Negli anni venti il musicologo e diplomatico spagnolo Rafael Mitjana, che si trovava in missione governativa in Svezia, scoprì nella biblioteca Carolina dell’università di Uppsala una raccolta di villancicos stampata a Venezia nel 1556, che venne quindi denominata Cancionero de Uppsala.

Mitjana si preoccupò di studiare e trascrivere i 54 brani musicali contenuti nella raccolta, che sono suddivisi in 36 testi di argomento amoroso e picaresco (12 a due voci, 12 a tre voci, 12 a quattro voci e 6 a cinque voci) e 12 Villancicos de Navidad (10 a quattro voci e 2 a tre voci), tra cui Dadme Albricias.

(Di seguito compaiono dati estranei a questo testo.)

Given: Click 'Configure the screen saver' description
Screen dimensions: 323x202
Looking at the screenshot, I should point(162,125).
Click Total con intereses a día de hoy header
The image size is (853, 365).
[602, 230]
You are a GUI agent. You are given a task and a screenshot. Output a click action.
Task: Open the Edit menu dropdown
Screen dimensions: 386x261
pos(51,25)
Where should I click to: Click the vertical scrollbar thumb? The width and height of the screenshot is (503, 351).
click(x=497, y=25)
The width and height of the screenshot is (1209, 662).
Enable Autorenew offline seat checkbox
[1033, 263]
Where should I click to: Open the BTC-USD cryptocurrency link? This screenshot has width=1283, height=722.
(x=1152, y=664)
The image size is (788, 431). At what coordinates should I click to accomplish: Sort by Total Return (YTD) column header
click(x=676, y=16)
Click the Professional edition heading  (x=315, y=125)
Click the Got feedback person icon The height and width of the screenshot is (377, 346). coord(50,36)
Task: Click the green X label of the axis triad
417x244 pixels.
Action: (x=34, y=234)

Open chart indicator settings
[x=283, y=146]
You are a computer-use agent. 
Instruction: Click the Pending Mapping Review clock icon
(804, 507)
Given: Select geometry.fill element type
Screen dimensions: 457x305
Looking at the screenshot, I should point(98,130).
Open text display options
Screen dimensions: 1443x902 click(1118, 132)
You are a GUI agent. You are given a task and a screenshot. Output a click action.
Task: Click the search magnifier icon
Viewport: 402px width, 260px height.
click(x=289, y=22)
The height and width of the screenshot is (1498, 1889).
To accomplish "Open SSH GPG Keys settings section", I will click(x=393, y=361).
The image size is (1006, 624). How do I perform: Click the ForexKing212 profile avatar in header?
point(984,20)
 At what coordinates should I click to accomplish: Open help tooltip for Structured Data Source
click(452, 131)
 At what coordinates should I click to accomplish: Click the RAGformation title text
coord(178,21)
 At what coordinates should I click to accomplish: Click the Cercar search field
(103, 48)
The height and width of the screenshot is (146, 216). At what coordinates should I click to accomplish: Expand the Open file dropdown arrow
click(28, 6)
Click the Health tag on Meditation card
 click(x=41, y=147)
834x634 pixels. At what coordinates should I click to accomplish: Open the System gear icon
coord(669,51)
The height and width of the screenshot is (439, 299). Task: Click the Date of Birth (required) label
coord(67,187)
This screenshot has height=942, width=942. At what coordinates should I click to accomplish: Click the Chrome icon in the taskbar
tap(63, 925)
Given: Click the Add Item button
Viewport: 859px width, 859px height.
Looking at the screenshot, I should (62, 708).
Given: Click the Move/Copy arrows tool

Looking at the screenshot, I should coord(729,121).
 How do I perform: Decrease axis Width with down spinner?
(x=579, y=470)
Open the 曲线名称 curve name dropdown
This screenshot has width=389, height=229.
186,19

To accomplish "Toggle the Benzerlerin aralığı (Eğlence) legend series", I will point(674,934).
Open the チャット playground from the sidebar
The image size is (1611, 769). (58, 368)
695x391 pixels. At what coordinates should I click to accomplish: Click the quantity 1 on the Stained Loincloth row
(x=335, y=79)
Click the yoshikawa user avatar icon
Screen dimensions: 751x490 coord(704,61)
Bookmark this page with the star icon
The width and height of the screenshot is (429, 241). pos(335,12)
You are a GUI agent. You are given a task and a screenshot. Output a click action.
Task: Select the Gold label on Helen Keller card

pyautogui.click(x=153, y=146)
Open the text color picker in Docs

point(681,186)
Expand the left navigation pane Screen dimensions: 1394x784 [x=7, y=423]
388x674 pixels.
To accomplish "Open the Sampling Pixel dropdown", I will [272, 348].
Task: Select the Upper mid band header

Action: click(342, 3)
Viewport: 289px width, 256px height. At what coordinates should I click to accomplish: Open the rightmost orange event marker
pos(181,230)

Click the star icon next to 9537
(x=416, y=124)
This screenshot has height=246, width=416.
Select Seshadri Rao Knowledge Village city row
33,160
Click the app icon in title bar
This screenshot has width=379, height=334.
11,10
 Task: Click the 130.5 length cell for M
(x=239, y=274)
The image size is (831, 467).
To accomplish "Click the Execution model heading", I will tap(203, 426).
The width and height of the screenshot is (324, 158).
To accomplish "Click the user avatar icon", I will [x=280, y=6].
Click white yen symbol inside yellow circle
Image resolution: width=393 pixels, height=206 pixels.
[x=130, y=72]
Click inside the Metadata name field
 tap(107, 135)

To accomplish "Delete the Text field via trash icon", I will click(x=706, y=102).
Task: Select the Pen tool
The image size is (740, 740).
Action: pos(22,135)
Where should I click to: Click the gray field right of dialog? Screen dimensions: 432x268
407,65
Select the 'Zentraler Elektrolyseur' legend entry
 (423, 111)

La maggior parte delle poesie sono in castigliano, catalano e galiego-portoghese.

Il volume è anonimo, Mitjana ritiene che si trovino qui rappresentati diversi autori. La ragione dell’anonimato è che i brani erano così famosi all’epoca da non richiedere l’indicazione degli autori, ben conosciuti al pubblico. Sembra certo che siano inclusi testi di Juan del Encina, come Ojos garzos ha la niña, che compare in una raccolta di sue poesie risalente al 1516. Lo stesso brano compare in una Recopilación de sonetos y villancicos (Sevilla, 1560) compilata da Juan Vázquez. Racconta inoltre Mitjana che grazie a una nota manoscritta sul volume originale si scoprì una trascrizione per "vihuela" di Teresica Hermana e che la stessa compare anche in un manoscritto conservato presso la Biblioteca di Medinaceli. Tutto ciò a testimonianza della popolarità dei brani citati, che ebbero certamente come luogo di produzione e diffusione le corti dei re cattolici di Spagna. Il Cancionero de Uppsala è considerato una delle più importanti testimonianze della musica profana rinascimentale spagnola insieme al Cancionero de Palacio e al Cancionero de Sablonara.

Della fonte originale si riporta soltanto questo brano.